*** Records shown Section Begins ***

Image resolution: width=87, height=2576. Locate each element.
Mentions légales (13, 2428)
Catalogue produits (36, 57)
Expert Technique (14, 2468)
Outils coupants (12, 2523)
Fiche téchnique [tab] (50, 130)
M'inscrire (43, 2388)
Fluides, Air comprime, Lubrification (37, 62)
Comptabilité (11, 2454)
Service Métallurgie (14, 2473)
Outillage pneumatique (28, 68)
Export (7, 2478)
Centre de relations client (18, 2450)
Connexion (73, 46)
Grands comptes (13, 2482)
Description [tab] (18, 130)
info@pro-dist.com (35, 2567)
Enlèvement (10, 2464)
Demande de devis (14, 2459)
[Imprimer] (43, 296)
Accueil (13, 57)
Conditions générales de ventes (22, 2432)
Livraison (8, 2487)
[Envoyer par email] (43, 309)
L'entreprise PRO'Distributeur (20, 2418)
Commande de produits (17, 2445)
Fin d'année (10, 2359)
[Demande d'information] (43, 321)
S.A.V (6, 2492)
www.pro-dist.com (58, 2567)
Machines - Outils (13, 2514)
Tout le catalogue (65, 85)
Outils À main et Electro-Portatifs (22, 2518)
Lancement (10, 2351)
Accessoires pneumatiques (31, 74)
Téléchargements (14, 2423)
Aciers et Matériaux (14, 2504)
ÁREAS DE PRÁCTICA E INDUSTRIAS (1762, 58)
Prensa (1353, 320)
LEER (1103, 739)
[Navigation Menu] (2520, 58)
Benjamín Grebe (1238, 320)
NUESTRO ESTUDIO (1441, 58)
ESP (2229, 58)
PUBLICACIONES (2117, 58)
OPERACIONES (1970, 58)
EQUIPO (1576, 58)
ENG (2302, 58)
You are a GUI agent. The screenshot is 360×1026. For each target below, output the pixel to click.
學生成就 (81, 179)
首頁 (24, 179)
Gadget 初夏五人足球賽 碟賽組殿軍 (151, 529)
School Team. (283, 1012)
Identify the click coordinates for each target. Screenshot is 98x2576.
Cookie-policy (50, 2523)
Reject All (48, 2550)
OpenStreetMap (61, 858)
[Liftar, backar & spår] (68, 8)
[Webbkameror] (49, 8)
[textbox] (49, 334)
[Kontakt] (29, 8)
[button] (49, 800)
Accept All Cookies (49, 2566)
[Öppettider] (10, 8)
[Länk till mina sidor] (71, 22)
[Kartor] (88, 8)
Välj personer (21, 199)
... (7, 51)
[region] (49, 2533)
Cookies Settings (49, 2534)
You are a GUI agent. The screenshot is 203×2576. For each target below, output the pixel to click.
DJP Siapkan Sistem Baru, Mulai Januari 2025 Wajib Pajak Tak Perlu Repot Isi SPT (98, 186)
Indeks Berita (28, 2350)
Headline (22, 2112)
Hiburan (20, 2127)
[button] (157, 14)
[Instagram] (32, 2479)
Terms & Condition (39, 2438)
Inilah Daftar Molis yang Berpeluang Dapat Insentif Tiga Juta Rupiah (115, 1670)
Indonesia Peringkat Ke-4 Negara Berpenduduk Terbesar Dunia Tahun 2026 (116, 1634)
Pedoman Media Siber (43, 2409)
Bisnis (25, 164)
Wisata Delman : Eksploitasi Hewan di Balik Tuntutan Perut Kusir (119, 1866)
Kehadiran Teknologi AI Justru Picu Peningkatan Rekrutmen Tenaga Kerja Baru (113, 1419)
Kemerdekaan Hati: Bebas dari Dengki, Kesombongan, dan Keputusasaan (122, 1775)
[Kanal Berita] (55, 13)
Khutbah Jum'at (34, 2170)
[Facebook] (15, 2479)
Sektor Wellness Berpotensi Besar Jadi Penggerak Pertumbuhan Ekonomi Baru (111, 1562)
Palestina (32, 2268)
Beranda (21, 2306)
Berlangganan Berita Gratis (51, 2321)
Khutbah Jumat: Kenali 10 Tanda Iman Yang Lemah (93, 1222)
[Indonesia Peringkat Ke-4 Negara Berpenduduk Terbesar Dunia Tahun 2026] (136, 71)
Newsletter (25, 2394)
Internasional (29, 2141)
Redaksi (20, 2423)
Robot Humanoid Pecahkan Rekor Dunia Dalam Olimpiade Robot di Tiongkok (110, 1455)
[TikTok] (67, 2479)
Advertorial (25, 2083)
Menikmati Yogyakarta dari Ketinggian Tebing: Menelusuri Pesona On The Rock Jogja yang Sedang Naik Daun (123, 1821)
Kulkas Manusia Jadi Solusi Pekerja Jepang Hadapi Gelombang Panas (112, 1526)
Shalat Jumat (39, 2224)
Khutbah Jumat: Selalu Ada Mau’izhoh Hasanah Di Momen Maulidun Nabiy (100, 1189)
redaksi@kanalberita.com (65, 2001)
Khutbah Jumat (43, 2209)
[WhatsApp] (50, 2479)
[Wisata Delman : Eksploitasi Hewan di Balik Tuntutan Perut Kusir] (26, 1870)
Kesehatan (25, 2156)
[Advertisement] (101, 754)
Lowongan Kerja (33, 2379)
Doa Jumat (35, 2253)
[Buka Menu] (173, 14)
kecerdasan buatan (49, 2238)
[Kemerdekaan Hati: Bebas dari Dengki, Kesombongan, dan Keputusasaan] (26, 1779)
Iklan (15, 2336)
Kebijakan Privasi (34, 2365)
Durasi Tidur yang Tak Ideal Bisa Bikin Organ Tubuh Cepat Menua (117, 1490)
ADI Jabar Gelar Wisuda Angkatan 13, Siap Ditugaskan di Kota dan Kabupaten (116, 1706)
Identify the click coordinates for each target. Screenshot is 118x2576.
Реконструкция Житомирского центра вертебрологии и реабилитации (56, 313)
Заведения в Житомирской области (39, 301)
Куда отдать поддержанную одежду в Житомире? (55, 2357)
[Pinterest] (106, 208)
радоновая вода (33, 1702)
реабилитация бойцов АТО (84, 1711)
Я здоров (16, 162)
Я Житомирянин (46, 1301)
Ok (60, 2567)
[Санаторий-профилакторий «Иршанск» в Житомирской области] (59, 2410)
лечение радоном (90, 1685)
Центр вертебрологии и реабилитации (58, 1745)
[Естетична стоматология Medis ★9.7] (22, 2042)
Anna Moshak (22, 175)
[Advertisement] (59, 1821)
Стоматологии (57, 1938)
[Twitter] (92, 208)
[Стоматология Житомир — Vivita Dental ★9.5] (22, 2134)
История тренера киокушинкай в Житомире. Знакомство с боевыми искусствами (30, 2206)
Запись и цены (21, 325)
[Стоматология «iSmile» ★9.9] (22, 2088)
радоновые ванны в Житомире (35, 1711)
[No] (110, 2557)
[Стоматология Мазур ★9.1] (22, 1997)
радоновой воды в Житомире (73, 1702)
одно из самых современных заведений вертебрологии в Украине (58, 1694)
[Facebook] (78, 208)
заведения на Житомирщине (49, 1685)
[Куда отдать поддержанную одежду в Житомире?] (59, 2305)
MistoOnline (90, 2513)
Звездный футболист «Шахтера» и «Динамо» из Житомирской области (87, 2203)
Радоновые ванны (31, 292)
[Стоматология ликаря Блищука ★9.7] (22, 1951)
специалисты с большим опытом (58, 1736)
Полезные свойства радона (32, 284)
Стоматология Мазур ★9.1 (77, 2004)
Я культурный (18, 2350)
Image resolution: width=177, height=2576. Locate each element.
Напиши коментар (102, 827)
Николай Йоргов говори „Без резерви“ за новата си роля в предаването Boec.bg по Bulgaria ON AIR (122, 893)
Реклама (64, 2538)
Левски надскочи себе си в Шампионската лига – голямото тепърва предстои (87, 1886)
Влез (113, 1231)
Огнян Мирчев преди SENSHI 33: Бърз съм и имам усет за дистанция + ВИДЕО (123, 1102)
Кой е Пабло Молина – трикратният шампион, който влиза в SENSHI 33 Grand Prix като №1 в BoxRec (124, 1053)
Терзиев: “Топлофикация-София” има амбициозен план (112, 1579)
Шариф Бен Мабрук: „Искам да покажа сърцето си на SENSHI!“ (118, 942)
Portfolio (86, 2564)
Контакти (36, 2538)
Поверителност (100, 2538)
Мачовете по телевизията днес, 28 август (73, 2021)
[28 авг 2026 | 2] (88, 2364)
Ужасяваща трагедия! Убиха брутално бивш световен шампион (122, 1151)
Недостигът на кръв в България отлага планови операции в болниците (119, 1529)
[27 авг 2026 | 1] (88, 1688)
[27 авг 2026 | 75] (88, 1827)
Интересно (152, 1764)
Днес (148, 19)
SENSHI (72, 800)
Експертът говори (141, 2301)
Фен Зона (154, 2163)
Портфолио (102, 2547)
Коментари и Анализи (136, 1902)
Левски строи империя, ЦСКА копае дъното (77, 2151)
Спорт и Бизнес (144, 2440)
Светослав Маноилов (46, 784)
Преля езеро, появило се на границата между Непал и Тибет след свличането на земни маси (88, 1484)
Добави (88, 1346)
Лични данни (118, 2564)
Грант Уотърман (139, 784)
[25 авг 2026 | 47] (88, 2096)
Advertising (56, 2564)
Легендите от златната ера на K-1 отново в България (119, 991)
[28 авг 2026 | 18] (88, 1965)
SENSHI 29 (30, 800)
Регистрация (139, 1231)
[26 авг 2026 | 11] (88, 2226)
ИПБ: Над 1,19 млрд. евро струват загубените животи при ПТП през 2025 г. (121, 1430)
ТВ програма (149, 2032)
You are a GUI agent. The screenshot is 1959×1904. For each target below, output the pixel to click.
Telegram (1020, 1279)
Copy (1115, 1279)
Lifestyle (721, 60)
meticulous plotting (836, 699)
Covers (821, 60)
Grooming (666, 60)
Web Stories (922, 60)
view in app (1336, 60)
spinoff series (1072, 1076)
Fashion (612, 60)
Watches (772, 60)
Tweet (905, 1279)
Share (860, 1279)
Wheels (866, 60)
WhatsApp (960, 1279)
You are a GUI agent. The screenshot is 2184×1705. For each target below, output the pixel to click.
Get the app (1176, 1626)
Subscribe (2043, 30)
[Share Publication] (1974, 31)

*** Records shown Section Ends ***

Problem details:
Starting at the line above that contains "M'inscrire (43, 2388)", write out each line exactly until the line that contains "[Öppettider] (10, 8)" has been written, and stop there.

Task answer:
M'inscrire (43, 2388)
Fluides, Air comprime, Lubrification (37, 62)
Comptabilité (11, 2454)
Service Métallurgie (14, 2473)
Outillage pneumatique (28, 68)
Export (7, 2478)
Centre de relations client (18, 2450)
Connexion (73, 46)
Grands comptes (13, 2482)
Description [tab] (18, 130)
info@pro-dist.com (35, 2567)
Enlèvement (10, 2464)
Demande de devis (14, 2459)
[Imprimer] (43, 296)
Accueil (13, 57)
Conditions générales de ventes (22, 2432)
Livraison (8, 2487)
[Envoyer par email] (43, 309)
L'entreprise PRO'Distributeur (20, 2418)
Commande de produits (17, 2445)
Fin d'année (10, 2359)
[Demande d'information] (43, 321)
S.A.V (6, 2492)
www.pro-dist.com (58, 2567)
Machines - Outils (13, 2514)
Tout le catalogue (65, 85)
Outils À main et Electro-Portatifs (22, 2518)
Lancement (10, 2351)
Accessoires pneumatiques (31, 74)
Téléchargements (14, 2423)
Aciers et Matériaux (14, 2504)
ÁREAS DE PRÁCTICA E INDUSTRIAS (1762, 58)
Prensa (1353, 320)
LEER (1103, 739)
[Navigation Menu] (2520, 58)
Benjamín Grebe (1238, 320)
NUESTRO ESTUDIO (1441, 58)
ESP (2229, 58)
PUBLICACIONES (2117, 58)
OPERACIONES (1970, 58)
EQUIPO (1576, 58)
ENG (2302, 58)
You are a GUI agent. The screenshot is 360×1026. For each target below, output the pixel to click.
學生成就 (81, 179)
首頁 (24, 179)
Gadget 初夏五人足球賽 碟賽組殿軍 (151, 529)
School Team. (283, 1012)
Identify the click coordinates for each target. Screenshot is 98x2576.
Cookie-policy (50, 2523)
Reject All (48, 2550)
OpenStreetMap (61, 858)
[Liftar, backar & spår] (68, 8)
[Webbkameror] (49, 8)
[textbox] (49, 334)
[Kontakt] (29, 8)
[button] (49, 800)
Accept All Cookies (49, 2566)
[Öppettider] (10, 8)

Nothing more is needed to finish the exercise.